● **TASK OBJECTIVE**: Where the word "section" occurs in a line of the listing, please copy the line.

● **DATA SUPPLIED**:
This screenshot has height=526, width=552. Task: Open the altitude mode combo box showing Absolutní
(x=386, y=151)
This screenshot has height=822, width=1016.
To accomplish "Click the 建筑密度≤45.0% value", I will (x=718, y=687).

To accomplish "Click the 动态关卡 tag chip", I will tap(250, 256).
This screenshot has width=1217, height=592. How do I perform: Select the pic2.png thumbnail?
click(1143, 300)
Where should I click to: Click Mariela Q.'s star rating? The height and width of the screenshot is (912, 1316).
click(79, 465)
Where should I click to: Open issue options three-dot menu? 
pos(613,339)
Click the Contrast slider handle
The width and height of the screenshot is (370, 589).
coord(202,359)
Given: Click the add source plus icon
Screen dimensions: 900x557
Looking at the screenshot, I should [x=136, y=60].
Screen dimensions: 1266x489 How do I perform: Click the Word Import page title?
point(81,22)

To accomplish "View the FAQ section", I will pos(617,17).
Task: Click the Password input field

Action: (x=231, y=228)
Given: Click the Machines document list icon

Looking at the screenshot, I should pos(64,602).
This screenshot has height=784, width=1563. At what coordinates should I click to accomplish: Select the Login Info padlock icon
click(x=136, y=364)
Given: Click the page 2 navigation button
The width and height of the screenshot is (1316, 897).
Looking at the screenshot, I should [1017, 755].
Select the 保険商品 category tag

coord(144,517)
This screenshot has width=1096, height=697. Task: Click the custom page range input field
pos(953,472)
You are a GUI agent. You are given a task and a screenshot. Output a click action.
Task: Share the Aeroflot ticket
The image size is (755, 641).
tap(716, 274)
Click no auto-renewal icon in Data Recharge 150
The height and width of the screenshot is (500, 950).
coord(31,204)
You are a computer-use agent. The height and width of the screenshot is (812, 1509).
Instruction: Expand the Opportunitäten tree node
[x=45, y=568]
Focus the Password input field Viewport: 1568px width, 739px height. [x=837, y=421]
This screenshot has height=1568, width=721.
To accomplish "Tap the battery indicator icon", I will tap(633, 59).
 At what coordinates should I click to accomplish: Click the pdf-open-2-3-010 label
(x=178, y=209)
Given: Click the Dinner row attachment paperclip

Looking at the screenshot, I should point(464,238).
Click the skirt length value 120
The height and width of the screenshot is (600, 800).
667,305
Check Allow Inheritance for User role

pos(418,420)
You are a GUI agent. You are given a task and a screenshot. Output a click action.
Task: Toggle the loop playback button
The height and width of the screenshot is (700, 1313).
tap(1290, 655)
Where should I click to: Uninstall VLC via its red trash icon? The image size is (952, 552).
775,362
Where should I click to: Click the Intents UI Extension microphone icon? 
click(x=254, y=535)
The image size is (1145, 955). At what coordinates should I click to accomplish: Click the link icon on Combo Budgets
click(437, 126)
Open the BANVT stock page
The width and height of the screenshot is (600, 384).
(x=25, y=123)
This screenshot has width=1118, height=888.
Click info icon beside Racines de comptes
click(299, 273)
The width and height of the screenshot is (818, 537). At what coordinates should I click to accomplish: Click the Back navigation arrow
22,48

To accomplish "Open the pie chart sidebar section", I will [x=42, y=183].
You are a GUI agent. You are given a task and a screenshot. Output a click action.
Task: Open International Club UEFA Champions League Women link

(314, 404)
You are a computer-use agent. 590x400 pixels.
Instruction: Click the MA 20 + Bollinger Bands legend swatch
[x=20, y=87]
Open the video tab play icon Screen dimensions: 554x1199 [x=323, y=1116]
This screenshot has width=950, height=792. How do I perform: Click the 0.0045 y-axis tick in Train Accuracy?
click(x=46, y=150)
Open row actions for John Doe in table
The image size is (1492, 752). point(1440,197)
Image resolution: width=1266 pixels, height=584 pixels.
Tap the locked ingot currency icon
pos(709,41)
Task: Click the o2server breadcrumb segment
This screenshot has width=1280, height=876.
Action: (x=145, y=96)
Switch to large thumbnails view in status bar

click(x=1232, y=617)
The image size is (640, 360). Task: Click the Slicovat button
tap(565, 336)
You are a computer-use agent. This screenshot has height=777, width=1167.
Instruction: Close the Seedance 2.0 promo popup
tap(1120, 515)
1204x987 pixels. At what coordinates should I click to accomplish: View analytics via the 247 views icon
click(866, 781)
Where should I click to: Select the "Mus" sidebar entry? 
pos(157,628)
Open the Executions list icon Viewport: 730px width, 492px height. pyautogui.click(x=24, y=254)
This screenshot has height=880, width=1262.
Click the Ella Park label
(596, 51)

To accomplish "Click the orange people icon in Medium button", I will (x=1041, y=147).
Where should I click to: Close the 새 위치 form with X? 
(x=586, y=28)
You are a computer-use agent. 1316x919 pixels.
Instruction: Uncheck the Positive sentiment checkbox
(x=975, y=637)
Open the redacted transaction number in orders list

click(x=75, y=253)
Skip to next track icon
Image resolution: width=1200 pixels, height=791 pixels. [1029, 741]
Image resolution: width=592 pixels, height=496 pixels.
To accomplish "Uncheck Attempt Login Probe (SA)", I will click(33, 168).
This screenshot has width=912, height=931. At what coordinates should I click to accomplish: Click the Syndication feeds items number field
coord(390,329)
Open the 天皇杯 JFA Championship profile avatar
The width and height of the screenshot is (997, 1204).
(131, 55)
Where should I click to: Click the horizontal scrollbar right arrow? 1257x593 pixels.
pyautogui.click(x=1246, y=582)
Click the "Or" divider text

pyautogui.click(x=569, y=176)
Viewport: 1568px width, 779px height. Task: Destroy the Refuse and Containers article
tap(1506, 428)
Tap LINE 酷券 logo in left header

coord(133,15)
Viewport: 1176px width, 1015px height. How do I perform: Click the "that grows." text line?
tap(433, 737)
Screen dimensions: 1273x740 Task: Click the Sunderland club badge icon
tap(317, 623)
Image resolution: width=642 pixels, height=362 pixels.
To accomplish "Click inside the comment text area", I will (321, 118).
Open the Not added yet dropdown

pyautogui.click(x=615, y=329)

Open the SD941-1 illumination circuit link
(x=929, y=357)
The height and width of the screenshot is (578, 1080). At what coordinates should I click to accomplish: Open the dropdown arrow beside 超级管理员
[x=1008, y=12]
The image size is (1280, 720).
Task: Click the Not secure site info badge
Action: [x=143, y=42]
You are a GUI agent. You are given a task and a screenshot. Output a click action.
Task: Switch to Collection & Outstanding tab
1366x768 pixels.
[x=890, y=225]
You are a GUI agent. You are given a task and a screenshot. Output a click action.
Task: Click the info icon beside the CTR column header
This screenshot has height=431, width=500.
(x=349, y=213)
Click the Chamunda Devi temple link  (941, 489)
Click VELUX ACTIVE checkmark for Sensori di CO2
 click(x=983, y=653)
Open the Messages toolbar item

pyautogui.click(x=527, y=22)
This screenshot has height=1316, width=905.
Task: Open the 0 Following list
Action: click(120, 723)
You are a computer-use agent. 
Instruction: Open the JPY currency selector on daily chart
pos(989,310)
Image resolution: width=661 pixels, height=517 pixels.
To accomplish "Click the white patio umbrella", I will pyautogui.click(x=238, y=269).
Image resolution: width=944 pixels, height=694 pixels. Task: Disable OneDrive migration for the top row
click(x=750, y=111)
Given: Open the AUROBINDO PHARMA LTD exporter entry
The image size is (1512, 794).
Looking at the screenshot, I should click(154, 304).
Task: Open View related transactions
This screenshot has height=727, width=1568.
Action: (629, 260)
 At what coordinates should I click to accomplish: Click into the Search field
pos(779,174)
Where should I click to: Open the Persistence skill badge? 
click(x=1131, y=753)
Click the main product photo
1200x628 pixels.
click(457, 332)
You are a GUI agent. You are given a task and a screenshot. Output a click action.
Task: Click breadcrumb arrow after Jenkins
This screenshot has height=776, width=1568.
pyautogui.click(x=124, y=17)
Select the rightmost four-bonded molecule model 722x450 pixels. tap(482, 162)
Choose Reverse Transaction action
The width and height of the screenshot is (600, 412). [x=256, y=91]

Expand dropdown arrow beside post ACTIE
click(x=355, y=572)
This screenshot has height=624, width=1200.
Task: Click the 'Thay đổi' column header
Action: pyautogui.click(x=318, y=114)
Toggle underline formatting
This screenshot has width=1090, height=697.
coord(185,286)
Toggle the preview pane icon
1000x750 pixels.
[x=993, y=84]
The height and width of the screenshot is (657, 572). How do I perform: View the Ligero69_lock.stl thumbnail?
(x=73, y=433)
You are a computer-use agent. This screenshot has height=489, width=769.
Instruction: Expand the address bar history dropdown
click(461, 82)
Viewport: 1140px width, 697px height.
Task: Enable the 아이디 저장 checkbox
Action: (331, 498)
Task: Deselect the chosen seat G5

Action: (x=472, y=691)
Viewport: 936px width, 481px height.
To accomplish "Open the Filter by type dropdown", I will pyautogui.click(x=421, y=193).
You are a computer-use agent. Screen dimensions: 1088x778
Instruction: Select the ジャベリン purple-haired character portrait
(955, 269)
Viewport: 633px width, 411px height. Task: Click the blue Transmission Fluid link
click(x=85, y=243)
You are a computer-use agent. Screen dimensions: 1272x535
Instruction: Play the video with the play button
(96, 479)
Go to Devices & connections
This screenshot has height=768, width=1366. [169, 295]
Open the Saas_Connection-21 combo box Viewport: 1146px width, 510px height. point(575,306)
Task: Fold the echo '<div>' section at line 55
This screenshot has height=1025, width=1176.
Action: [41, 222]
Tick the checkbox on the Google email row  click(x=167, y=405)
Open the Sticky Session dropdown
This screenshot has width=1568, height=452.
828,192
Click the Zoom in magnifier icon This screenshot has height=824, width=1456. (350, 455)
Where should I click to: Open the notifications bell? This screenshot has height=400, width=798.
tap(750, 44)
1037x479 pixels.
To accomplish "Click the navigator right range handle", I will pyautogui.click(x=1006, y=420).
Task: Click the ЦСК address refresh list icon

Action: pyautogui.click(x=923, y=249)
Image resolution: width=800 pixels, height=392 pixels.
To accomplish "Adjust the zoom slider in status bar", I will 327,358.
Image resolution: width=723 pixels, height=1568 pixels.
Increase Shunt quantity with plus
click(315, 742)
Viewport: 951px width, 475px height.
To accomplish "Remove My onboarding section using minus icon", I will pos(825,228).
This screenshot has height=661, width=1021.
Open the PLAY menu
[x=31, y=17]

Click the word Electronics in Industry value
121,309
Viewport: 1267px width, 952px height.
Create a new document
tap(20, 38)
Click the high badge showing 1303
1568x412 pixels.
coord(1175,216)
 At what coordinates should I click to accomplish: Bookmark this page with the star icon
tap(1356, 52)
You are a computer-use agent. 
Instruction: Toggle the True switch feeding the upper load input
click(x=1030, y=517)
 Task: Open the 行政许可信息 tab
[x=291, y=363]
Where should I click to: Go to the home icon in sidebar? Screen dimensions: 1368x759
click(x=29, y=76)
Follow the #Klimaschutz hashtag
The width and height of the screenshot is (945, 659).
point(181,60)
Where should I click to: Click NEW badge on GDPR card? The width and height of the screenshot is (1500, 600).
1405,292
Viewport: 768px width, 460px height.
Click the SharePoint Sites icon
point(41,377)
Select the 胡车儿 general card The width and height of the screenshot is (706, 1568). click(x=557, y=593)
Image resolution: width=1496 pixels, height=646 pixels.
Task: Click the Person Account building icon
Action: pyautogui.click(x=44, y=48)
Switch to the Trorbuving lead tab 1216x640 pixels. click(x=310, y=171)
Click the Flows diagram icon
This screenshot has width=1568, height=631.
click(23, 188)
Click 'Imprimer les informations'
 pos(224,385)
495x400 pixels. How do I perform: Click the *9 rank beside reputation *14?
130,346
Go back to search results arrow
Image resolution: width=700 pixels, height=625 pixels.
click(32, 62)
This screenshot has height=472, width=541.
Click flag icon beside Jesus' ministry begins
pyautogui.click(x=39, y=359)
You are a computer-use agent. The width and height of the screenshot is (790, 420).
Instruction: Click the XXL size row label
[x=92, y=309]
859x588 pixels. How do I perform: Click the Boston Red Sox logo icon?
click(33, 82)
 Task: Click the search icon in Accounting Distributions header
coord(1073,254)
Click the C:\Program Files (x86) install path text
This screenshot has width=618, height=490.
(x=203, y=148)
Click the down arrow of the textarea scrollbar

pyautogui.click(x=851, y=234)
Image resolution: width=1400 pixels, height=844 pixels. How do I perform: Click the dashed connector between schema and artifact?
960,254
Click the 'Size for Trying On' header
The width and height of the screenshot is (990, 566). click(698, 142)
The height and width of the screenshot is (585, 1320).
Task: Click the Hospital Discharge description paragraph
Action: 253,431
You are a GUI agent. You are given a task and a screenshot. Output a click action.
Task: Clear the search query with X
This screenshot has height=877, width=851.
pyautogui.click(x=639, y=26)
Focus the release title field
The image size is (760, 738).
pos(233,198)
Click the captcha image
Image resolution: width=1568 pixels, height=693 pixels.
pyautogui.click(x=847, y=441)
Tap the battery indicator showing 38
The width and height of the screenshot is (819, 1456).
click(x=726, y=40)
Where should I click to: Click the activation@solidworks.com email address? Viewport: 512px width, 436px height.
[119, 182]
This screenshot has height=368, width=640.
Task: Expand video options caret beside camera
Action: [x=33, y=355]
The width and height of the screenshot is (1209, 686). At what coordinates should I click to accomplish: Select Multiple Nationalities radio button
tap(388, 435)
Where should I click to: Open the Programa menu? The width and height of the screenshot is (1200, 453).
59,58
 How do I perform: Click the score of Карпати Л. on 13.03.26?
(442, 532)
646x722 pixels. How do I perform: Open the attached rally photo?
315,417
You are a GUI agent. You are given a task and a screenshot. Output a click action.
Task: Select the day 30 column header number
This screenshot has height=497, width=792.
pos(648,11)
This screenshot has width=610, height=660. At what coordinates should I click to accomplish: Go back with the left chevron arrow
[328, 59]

● **YOUR RESPONSE**:
To accomplish "View the FAQ section", I will pos(617,17).
To accomplish "Open the pie chart sidebar section", I will [x=42, y=183].
Task: Fold the echo '<div>' section at line 55
To accomplish "Remove My onboarding section using minus icon", I will pos(825,228).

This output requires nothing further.